_What you will do_
Reproduce word for word the part of the material that opens with the line containing "Image resolution: width=1512" and runs through the end of the material. Leave the pictures out of your answer.

(Pointing records for screenshots and pages)

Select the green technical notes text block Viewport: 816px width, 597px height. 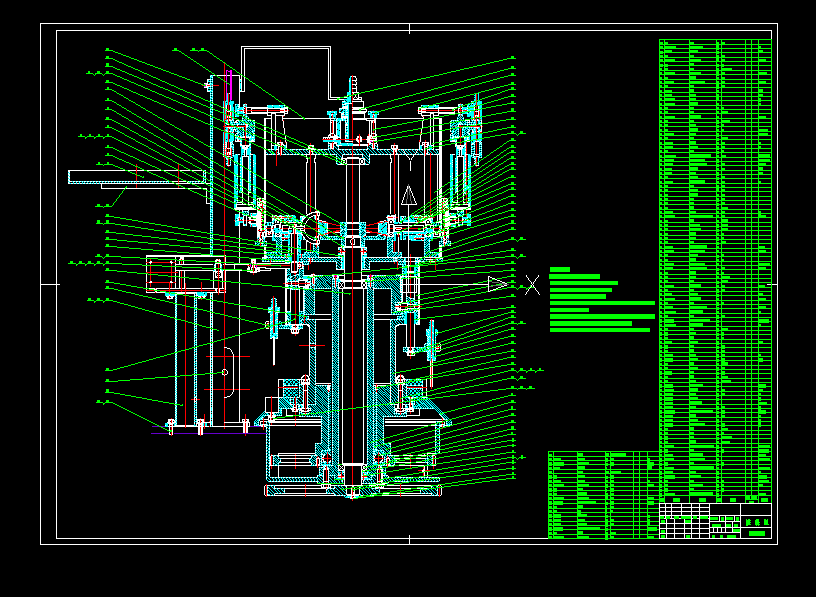pos(602,304)
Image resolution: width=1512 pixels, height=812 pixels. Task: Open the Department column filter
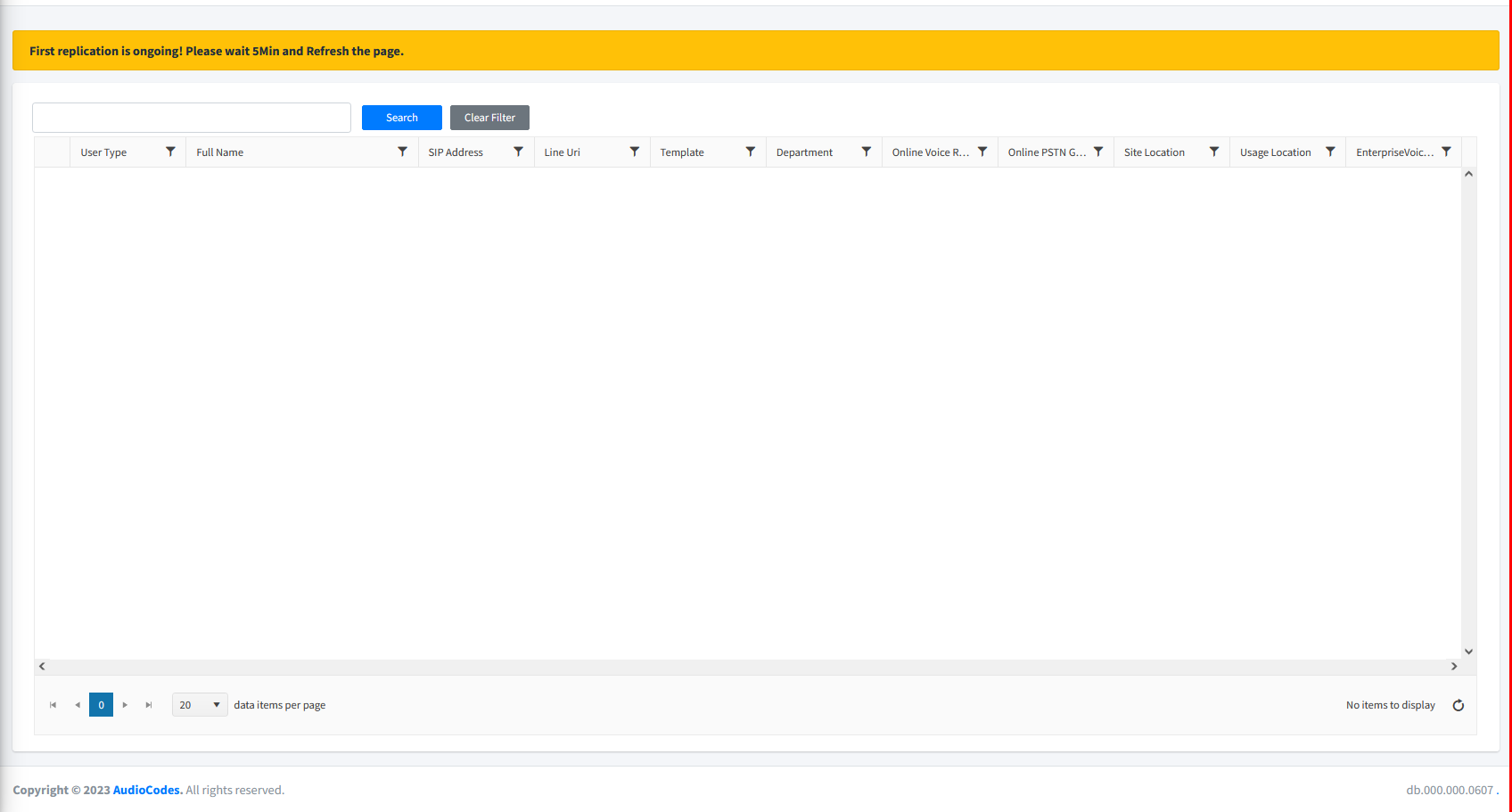pyautogui.click(x=866, y=152)
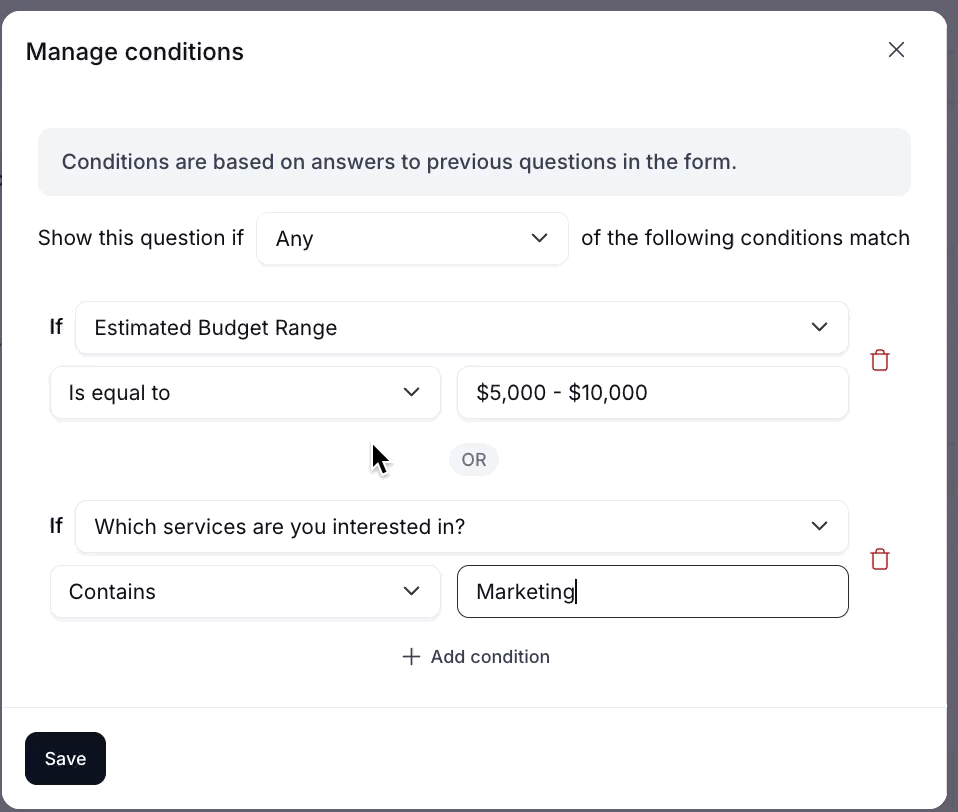Delete the Estimated Budget Range condition
This screenshot has width=958, height=812.
880,360
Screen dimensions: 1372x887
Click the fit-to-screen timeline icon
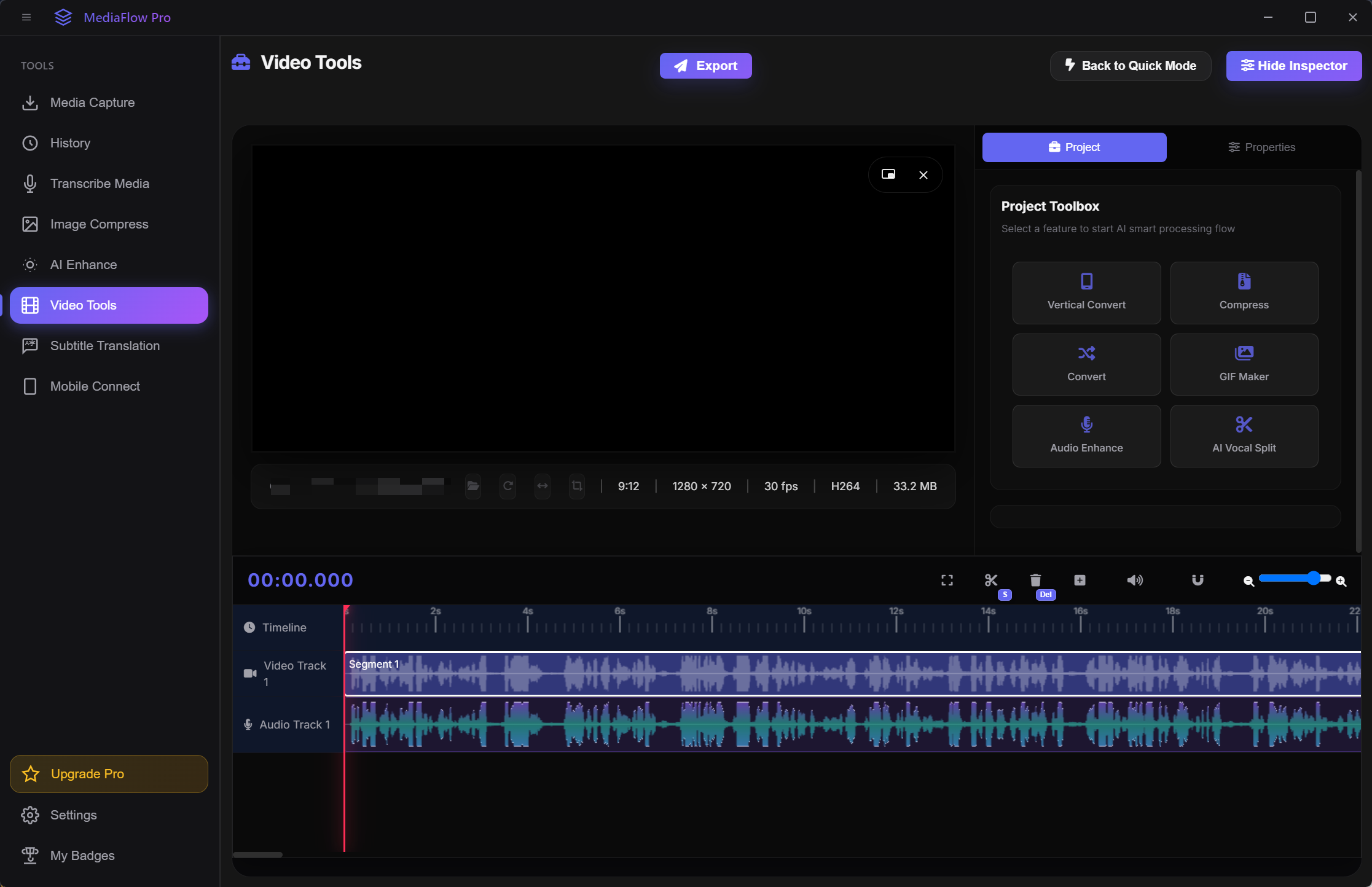(947, 580)
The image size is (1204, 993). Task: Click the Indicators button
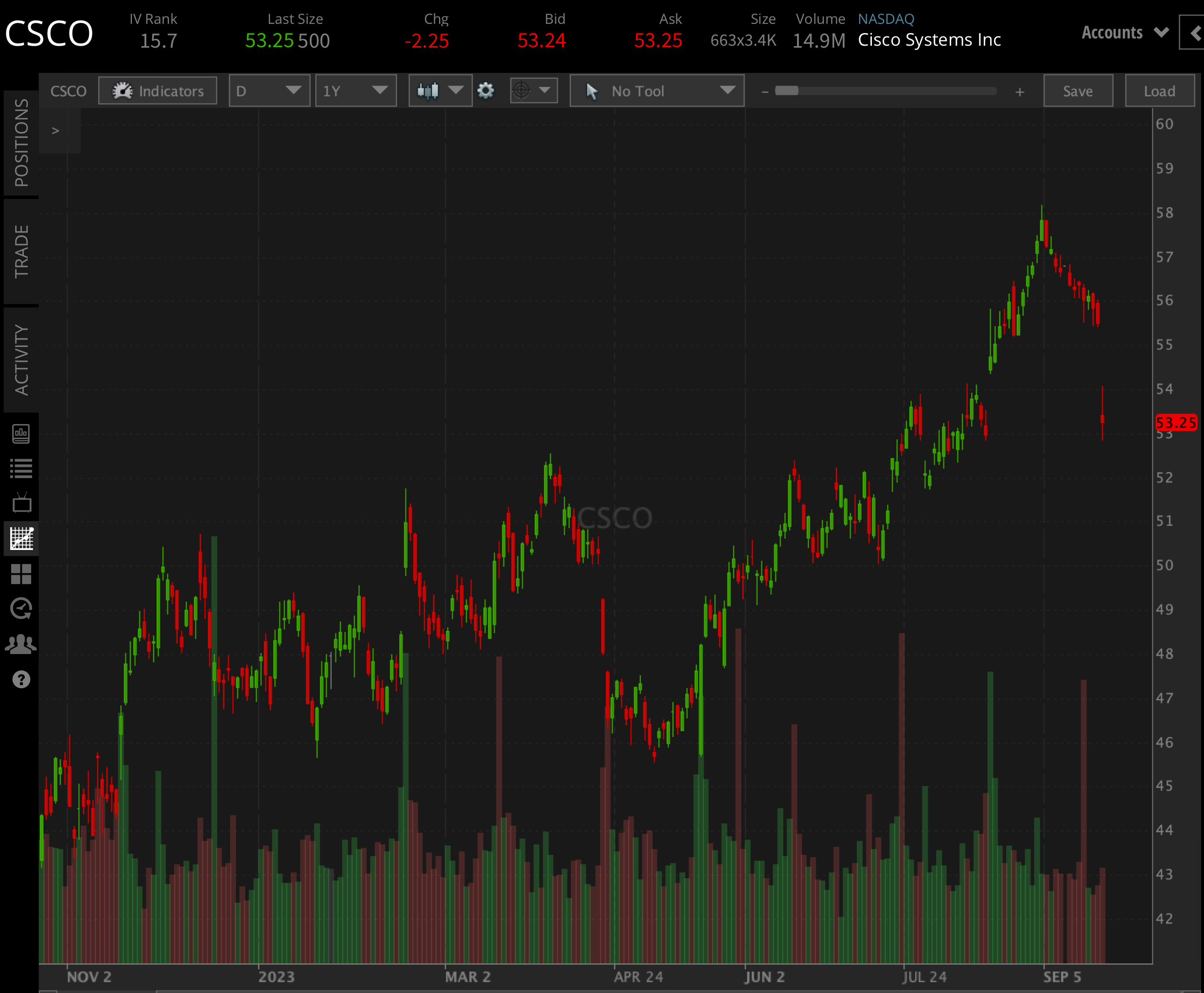[157, 90]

_Answer below_
Image resolution: width=1512 pixels, height=812 pixels. Task: Open the Department column filter
pyautogui.click(x=866, y=152)
Delete the Estimated Budget Range condition
This screenshot has width=958, height=812.
880,360
Screen dimensions: 1372x887
Click the fit-to-screen timeline icon
(947, 580)
The image size is (1204, 993). Task: Click the Indicators button
[157, 90]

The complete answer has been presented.